Ica rookte gretig. Ze tikte haar as af boven het water, en richtte zich met een schuin oog tot Nadine. ‘Een hele roman, wat weet jij nou van mij?’
Nadine wist even niets te zeggen, meende Ica dit? Of bespotte ze haar en was dit tactische bewapening?
‘Nou,’ stamelde ze, ‘om te beginnen heb ik je boeken gelezen.’
‘Ja, natuurlijk,’ knikte Ica peinzend, ‘mijn boeken.’
‘En wat ik van je heb gezien tijdens onze ontmoetingen, het Boekenbal, Zeeland, ons samenzijn hier.’
Ica bleef knikken. ‘Ik heb me ook wel verbonden gevoeld met jou.’
Nadine staarde haar aan, probeerde de terneergeslagen toon van de opmerking tot zich door te laten dringen, het was verleden tijd, in voltooide vorm, Ica glipte door haar vingers, er was geen houden meer aan, maar ze was niet gek, het gevoel was wederzijds geweest. Ze had ernaar gegist en elk teken dat op genegenheid duidde in pathetische zinnen aan het papier toevertrouwd.

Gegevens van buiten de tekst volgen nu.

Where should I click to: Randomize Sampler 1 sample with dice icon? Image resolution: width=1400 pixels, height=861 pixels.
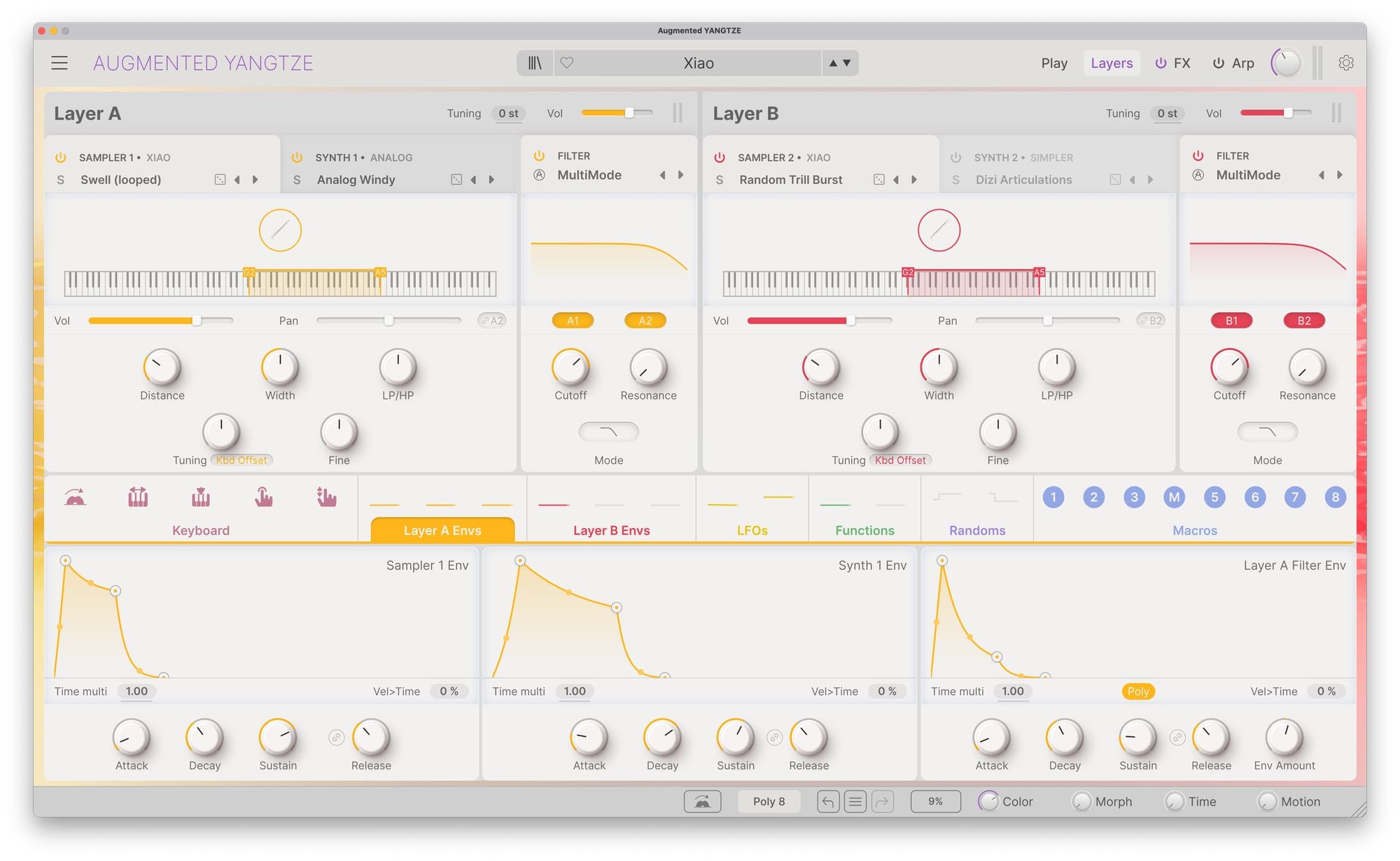click(220, 180)
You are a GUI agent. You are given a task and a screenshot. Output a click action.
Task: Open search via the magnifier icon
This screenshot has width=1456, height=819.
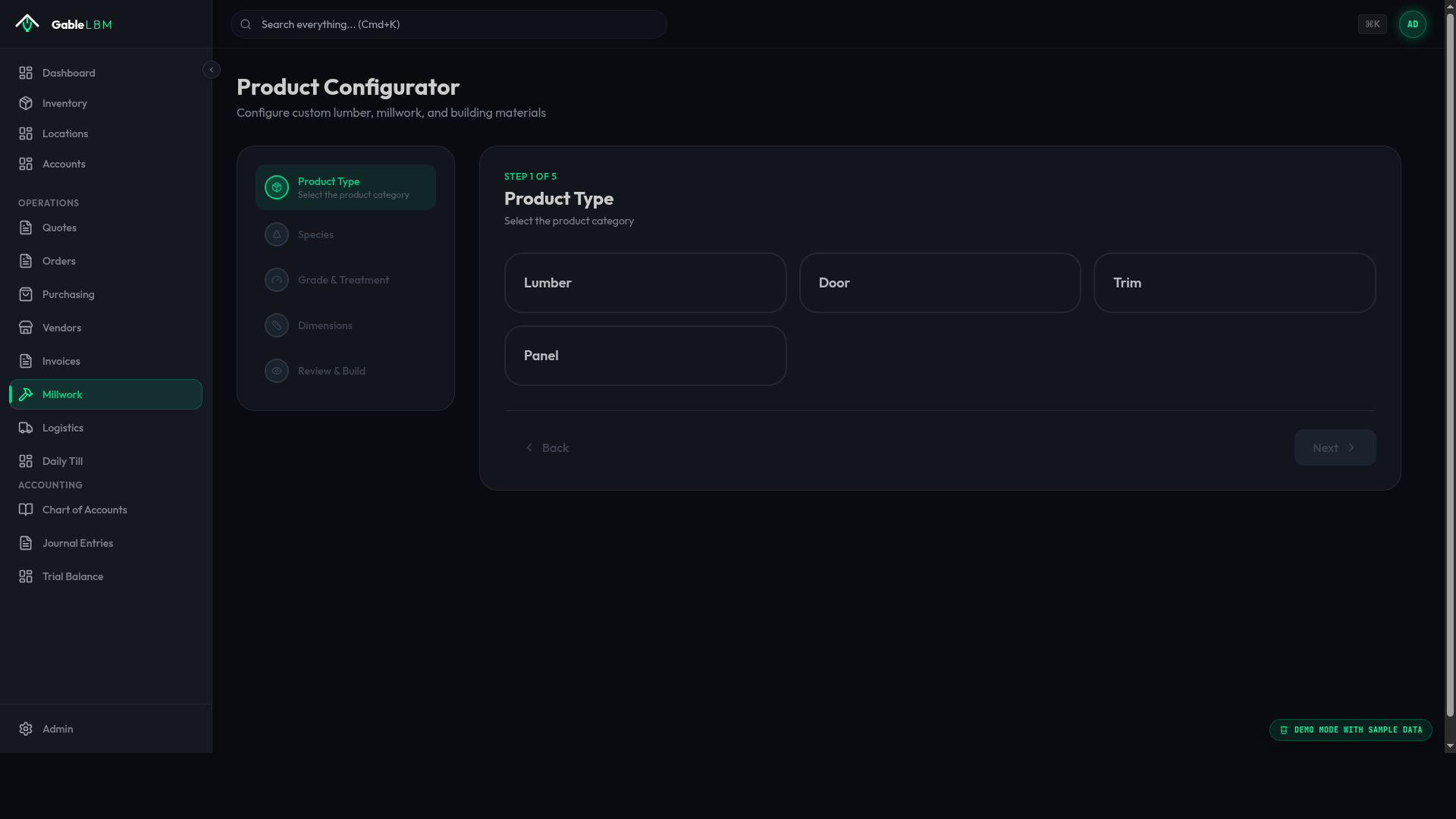click(x=245, y=24)
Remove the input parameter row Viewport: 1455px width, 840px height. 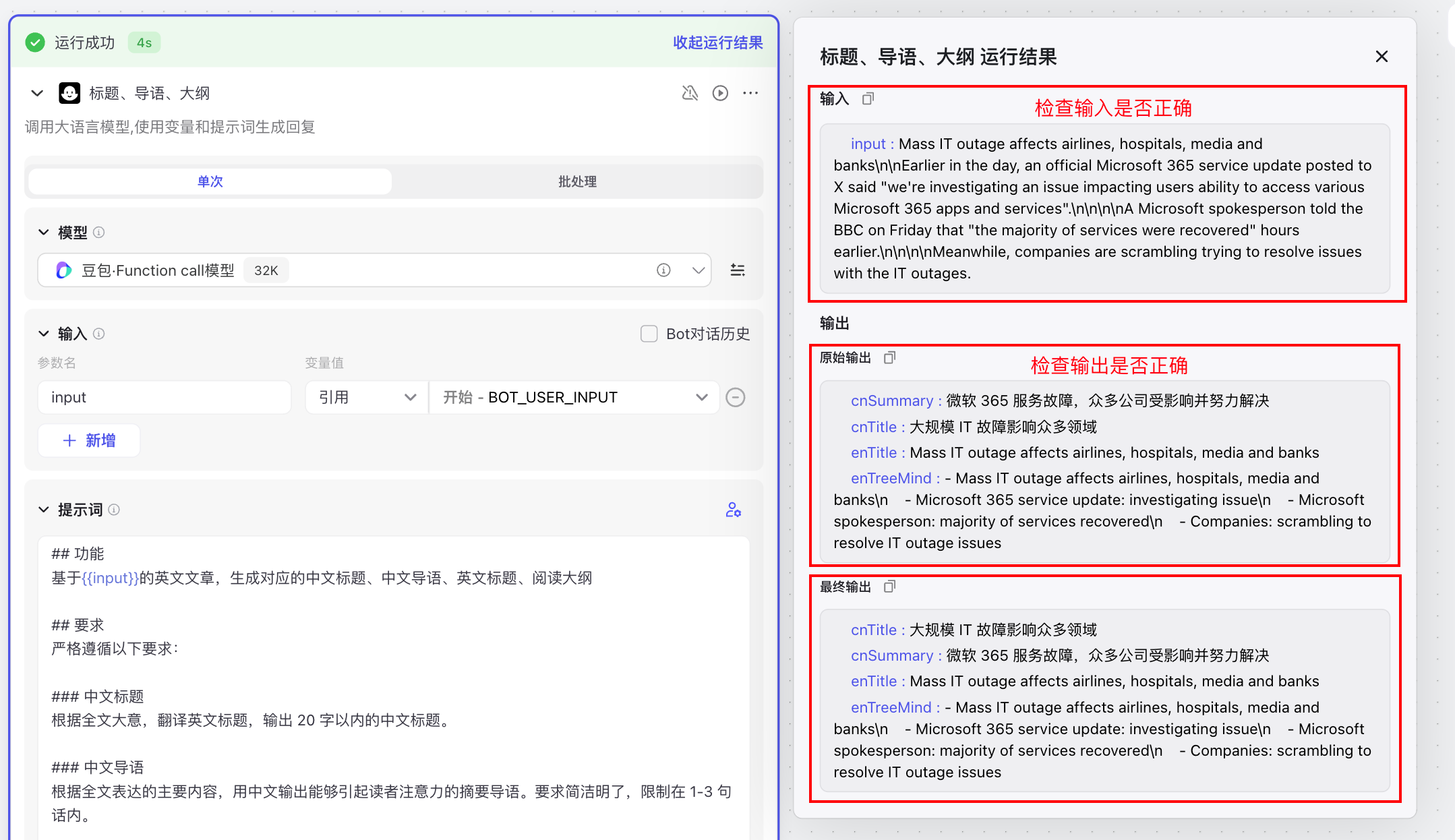pyautogui.click(x=735, y=398)
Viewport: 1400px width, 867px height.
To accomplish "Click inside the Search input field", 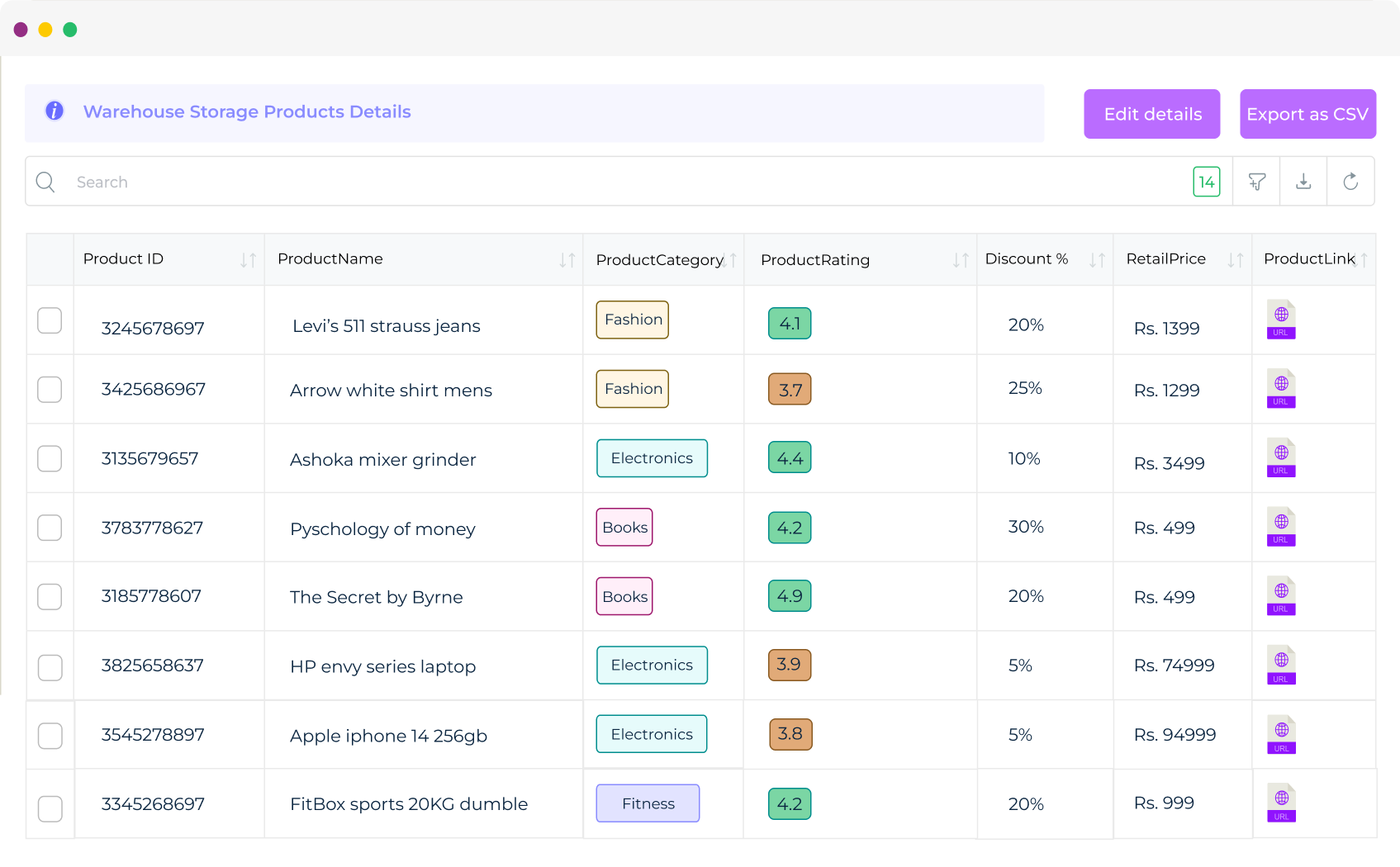I will coord(330,182).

‘Ik schaam me zo,’ fluisterde ze.
‘Ach kind, ik loop over van de schaamte, je moest eens weten. Hebben we het mee te stellen. Maar je hebt ook lef en dat is belangrijk, dat heb je nodig als schrijver.’
‘Het moet goed zijn, Ica, dat is mijn streven. Dat jij het goed vindt. Of ik het voor elkaar krijg weet ik niet, maar ik geloof dat ik de poging moet wagen.’
‘Kind, je gaat je gang maar. Ik ben de laatste om je tegen te houden. De laatste. Ik ben wel benieuwd wat je met me van plan bent, ga je me laten verzuipen, of knal je me neer met die buks waarmee je slaapt en nog geen forel durft om te leggen?’
Nadine klemde haar kiezen op elkaar. Het gehamer in haar oren begon weer. De buks waarmee ze sliep, was dat wat Ica dacht, hoe ze haar bezag, als een angstig wezen dat de donkere nacht niet aankon? Of had ze haar door, had ze toch iets gemerkt, ’s nachts op het terras, en zei ze dit om een bekentenis uit te lokken? Ze keek Ica recht aan. ‘Ik denk dat ik je toch liever in leven hou.’
Ica trok een wantrouwende grimas.
‘O ja? Een drama zonder sterfgeval?’
Nadine glimlachte. ‘Wie weet.’
De opgewoelde aarde rond de steiger daalde verder neer, over het tot rust gekomen oppervlak zoefden weer juffers en waterspinnen.
‘Wat doen we onszelf toch aan,’ zei Ica na een tijdje. ‘Iedere bladzijde, die strijd. Pure zelfkastijding.’
Ze duwde zich op aan Nadines schouder en stak haar hand uit om haar omhoog te trekken.